To do
• a. Answer these questions using the passage on regression:
(i) In the formula ŷ = bx + a, what does a represent?
(ii) What kind of value must the dependent variable be for regression to be used?
(iii) What term does the passage use for two independent variables being highly, positively correlated with one another?
• b. From the passage on regression, extract the text from "Okay, so we" to "we use regression?".

Passage provided
Regression is about finding the relationship between some input variable(s) and an outcome. Let’s think about a simple example of height and weight. We need to understand the relationship between the two – intuition can tell us that as height increases, so does weight. The idea of regression is to create a mathematical formula which describes that relationship. With this formula, we can then input a sample height value and use the formula to ‘predict’ how much that person weighs.

When you were in school, your teacher would at some point probably have asked you to draw the line of best fit onto a graph. You may have drawn it somewhere like the below. Why? Because it generalizes the data quite well and minimises the error (the distance between the line and the datapoint).

If we wanted to write a formula for this, we would get ŷ = bx + a. Where:

• ŷ is the predicted value
• b is the slope of the line (i.e. how much does Y increase when X increases by 1) – the coefficient
• x is the x value – the predictor
• a is the y-intercept (i.e. where the line of best fit crosses the Y axis) – the constant

Okay, so we know what the formula is & we know that if we had: Y increases by 2 every time X goes up by 1; the Y intercept is 10. Then the prediction where X = 6 would be: ŷ = 2(6) + 10

When should we use regression?

We should use regression when:

The dependent variable is continuous: we can’t use regression to predict a class; it must be a continuous, numeric value.

The independent variables do not correlate: the goal of the regression analysis is to identify the relationship between the independent variable (the input variable) and the dependent variable (the thing we are trying to predict). Let’s say, we have y is regressed against x and z. In this instance, x and z are highly, positively correlated to one another (multicollinearity). Understanding the effect of x on y is a tough thing to work out – it’s hard to tell whether x or z affected y, because when x goes up, so does z – so, which one impacted y?

Listing
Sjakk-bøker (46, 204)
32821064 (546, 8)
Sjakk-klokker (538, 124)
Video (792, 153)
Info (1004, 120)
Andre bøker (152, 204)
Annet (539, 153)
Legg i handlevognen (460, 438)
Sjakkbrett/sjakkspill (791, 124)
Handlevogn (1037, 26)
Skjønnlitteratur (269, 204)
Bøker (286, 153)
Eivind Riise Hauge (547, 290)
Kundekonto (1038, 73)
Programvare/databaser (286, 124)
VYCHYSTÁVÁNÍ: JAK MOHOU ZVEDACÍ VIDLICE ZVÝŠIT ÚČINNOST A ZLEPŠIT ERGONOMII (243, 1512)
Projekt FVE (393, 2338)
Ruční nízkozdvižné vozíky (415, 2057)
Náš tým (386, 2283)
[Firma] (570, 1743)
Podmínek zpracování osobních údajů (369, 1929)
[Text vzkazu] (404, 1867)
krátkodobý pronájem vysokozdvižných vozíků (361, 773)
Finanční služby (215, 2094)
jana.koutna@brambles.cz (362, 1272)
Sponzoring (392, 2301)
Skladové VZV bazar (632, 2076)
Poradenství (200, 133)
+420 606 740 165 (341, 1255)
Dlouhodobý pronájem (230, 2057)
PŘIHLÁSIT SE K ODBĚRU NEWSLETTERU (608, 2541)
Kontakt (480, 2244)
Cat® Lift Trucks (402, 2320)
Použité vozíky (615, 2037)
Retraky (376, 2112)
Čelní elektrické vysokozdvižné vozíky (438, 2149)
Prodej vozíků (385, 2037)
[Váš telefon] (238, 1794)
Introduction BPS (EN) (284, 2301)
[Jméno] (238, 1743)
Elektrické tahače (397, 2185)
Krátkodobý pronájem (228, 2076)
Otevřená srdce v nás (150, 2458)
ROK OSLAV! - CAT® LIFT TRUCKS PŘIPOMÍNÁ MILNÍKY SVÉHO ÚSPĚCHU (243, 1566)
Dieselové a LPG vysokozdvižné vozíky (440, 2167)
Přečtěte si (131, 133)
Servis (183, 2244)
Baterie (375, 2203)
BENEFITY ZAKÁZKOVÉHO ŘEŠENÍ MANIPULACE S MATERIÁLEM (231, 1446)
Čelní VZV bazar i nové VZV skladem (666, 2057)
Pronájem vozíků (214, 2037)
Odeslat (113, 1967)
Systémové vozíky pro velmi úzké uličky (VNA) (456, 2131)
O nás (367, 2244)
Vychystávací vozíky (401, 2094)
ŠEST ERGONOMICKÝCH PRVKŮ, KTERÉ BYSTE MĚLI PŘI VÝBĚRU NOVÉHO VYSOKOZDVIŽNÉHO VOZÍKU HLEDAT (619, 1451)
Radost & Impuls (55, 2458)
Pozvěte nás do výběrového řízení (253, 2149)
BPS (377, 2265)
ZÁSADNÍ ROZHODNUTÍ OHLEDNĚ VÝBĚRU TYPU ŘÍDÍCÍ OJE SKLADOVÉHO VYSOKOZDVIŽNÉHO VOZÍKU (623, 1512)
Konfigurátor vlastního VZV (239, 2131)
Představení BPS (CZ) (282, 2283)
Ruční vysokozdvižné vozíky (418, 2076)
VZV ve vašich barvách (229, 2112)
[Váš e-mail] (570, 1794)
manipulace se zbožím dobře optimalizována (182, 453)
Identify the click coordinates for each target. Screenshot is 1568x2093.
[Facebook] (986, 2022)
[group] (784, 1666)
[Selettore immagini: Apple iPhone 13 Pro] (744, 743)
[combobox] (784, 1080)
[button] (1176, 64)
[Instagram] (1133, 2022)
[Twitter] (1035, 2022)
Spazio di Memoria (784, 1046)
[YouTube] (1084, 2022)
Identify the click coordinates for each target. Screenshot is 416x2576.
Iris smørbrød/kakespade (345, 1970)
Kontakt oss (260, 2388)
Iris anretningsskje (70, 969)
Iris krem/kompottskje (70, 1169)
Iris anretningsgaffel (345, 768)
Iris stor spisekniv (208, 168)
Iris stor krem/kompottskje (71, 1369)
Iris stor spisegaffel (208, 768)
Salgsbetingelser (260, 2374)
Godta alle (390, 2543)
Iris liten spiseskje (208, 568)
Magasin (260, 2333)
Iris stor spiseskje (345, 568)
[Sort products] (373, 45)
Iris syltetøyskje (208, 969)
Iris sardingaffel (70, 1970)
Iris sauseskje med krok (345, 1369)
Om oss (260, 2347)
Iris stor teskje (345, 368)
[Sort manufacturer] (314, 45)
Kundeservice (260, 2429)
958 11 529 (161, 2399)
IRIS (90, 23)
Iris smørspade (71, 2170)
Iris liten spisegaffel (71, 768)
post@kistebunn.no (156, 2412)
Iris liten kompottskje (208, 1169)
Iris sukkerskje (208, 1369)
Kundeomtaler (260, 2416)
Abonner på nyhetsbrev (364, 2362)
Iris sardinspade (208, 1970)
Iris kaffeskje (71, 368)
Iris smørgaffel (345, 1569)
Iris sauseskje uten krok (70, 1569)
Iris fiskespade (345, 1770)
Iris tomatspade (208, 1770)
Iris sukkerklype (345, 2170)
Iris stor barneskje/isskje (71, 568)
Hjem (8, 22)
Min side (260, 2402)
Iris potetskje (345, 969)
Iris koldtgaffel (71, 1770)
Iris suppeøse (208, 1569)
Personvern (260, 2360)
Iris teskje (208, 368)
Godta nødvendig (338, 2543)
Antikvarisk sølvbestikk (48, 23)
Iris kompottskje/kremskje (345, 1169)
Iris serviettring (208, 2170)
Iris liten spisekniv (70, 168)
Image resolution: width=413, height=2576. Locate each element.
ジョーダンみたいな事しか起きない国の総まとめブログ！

Task-by-task results
• a.
(i) The y-intercept, which is where the line of best fit crosses the Y axis (the constant).
(ii) A continuous, numeric value.
(iii) Multicollinearity.

• b.
Okay, so we know what the formula is & we know that if we had: Y increases by 2 every time X goes up by 1; the Y intercept is 10. Then the prediction where X = 6 would be: ŷ = 2(6) + 10

When should we use regression?